Thank you everyone:) I found a solution like this and applied it.
import glob
import os
import pandas.io
path =r'/Users/baris/Documents/Files/'
all_files = glob.glob(os.path.join(path, "*.csv"))
df_from_each_file = (pandas.read_csv(f) for f in all_files)
concatenated_df = pandas.concat(df_from_each_file, axis=1)
concatenated_df_clean = (concatenated_df.drop('DATE',1).drop('NOW',1).drop('OPEN',1).drop('HIGH.',1).drop('Low',1).drop('Hac.',1)
df_dates_file = pandas.read_csv('/Users/baris/Documents/Files/Exp1.csv')
df_date_export = concatenated_df.iloc[:, 0]
final_result = pandas.concat([df_date_export,concatenated_df_clean], axis=1)
print(final_result)
Upvotes: 0
Views: 461
Reputation: 129
Use the csv module.
https://docs.python.org/3/library/csv.html
read this tutorial:
https://realpython.com/python-csv/
something like this will do the work: (educational code)
import io
import csv
target = {}
file_one_string =\
""""DATE","NOW","OPEN","HIGH","LOW","Hac.","VOL %"
"01.09.2019","23,78","25,54","25,54","23,78","-","-7,04%"
"25.08.2019","25,58","23,96","26,00","23,56","2,14M","4,07%"
"""
file_two_string = \
""""DATE","NOW","OPEN","HIGH","LOW","Hac.","VOL %"
"01.09.2019","4,16","4,15","4,23","4,12","-","0,73%"
"25.08.2019","4,13","4,05","4,19","4,03","6,48M","1,98%"
"""
with io.StringIO(file_one_string) as file_one:
csv_reader = csv.DictReader(file_one,delimiter=',',quotechar='"')
for row in csv_reader:
if 'VOL %' in row:
target[row['DATE']] ={'Exp1': row['VOL %']}
with io.StringIO(file_two_string) as file_two:
csv_reader = csv.DictReader(file_two,dialect="excel")
for row in csv_reader:
if row['DATE'] in target:
target[row['DATE']]['Exp2'] = row['VOL %']
else:
print('Missing DATE {} in file_two'.format(row['DATE']))
lines2 = [row for row in csv_reader]
with io.StringIO() as output_file:
fieldnames = ['DATE', 'Exp1', 'Exp2']
csv_writer = csv.DictWriter(output_file, fieldnames=fieldnames)
csv_writer.writeheader()
for key, value in target.items():
csv_writer.writerow({
'DATE': key,
'Exp1': value['Exp1'],
'Exp2': value['Exp2']
})
print(output_file.getvalue())
Upvotes: -1
Reputation: 153
You can use the pandas package to read and save csv.

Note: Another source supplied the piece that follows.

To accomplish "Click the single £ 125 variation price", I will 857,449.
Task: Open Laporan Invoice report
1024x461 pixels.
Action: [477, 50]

However you cannot remove columns while merging the csv files, but you can save the columns that you need Have a look at my code below. Replace the csv filename and column name with yours.
import pandas as pd
# create list of files you want to merge
all_filenames = ['test.csv','test1.csv']
# use pandas concat function to merge csv's
combined_csv = pd.concat([pd.read_csv(f) for f in all_filenames ])
# export the csv
combined_csv.to_csv( "combined_csv.csv", index=False, encoding='utf-8-sig',columns=['test1'])
Upvotes: 1
Reputation: 1607
try something like this:
df = pd.read_csv('Exp1.csv')
df1 = pd.read_csv('Exp2.csv')
df['DATE'] = pd.to_datetime(df['DATE'])
df1['DATE'] = pd.to_datetime(df['DATE'])
final_df = pd.merge(df[['DATE', 'VOL %']], df1[['DATE', 'VOL %']], on='DATE')
print(final_df)
DATE VOL %_x VOL %_y
2019-01-09 -7,04% 0,73%
2019-08-25 4,07% 1,98%
Upvotes: 0
Reputation: 2773
import csv
with open('Exp1.csv', 'r') as f1:
csv_reader = csv.reader(f1, delimiter=',')
lines1 = [row for row in csv_reader]
with open('Exp2.csv', 'r') as f2:
csv_reader = csv.reader(f2, delimiter=',')
lines2 = [row for row in csv_reader]
del lines1[0]
del lines2[0]
with open('output.csv', 'w+') as output_file:
output_file.write('"DATE","Exp1","Exp2"\n')
for index, _ in enumerate(lines1):
date = lines1[index][0]
vol1 = lines1[index][6]
vol2 = lines2[index][6]
output_file.write(f'"{date}","{vol1}","{vol2}"\n')
This assumes the following:
VOL %
is always going to be in the 7th column (like in your example)DATE
is always going to be in the 1st column (like in your example)Exp1.csv
and Exp2.csv
"DATE"
will always be the same in Exp1.csv
and Exp2.csv
Read more about the CSV module: https://docs.python.org/3/library/csv.html
Upvotes: 1